** The data follows **
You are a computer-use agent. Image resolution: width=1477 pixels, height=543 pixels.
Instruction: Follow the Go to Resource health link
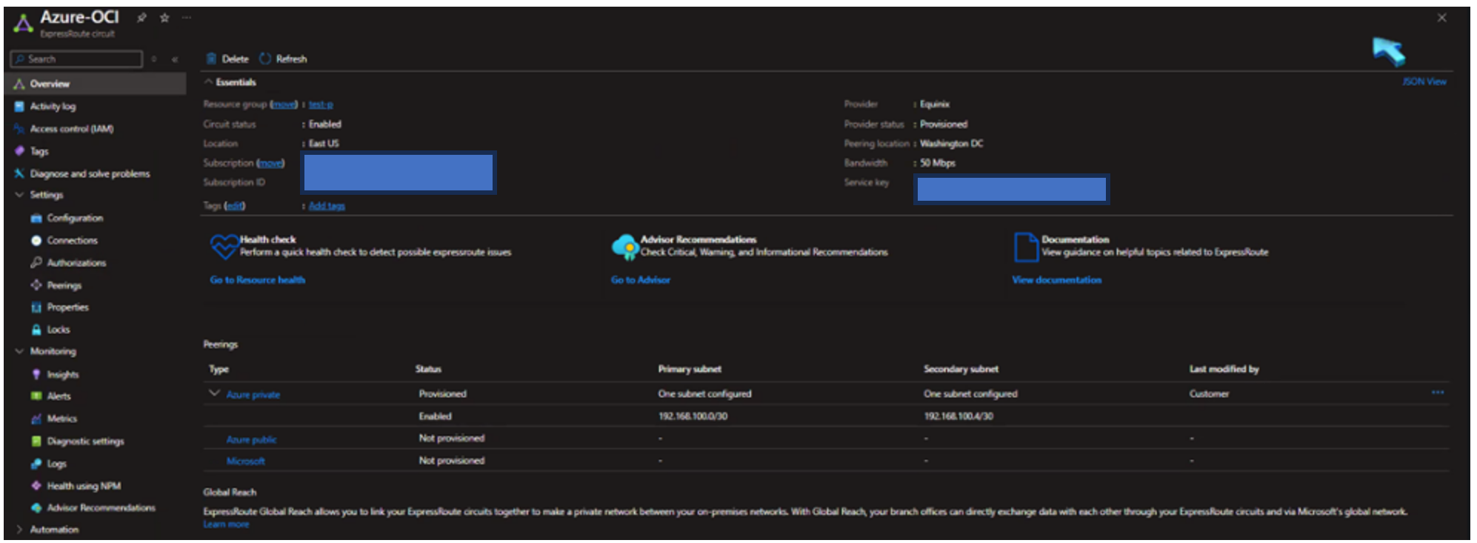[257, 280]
** End of The data **
** The data follows **
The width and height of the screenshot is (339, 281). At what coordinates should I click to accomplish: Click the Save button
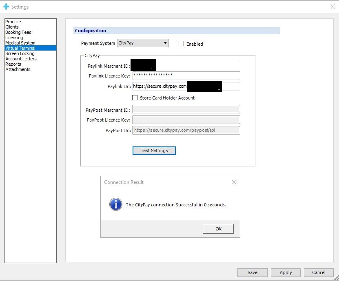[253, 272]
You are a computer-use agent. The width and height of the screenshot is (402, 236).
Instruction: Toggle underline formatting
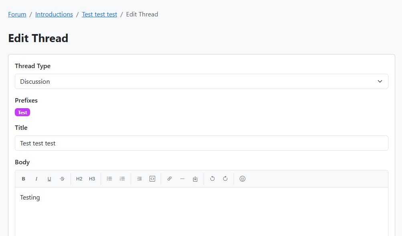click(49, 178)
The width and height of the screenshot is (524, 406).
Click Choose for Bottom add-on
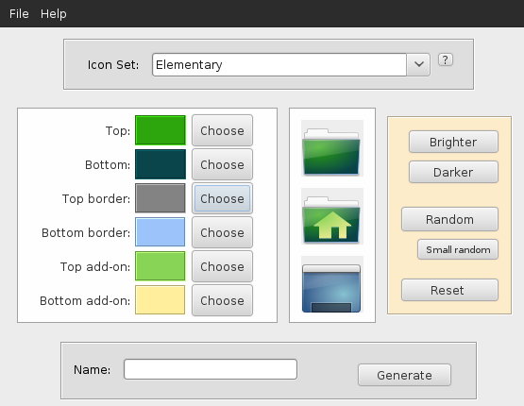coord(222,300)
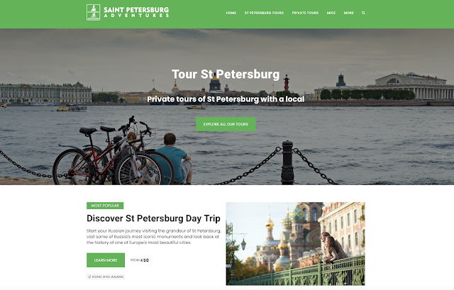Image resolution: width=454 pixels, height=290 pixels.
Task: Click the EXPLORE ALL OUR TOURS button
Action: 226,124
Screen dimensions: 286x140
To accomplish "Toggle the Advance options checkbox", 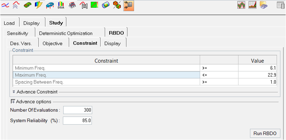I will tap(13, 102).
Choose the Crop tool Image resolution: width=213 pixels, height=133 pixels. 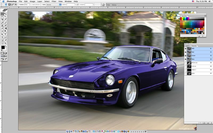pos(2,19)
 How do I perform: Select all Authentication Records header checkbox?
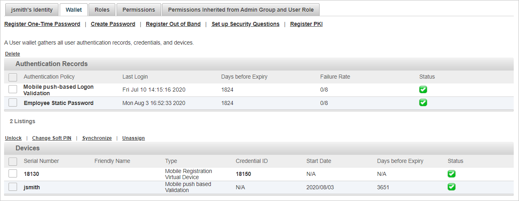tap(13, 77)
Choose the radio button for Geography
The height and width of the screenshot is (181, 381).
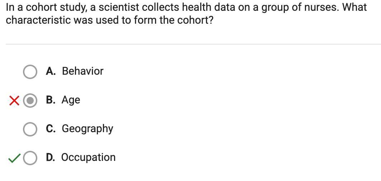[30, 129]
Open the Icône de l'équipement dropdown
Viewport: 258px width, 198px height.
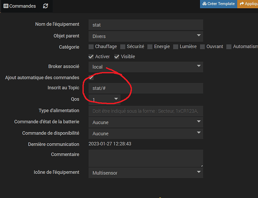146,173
** End of The data **
#### Requirement
Copy all lines from the material above that hold the word "computer".

#### Output below
You are a computer-use agent. Image resolution: width=1477 pixels, height=543 pixels.
You are a computer-use agent. The width and height of the screenshot is (402, 236).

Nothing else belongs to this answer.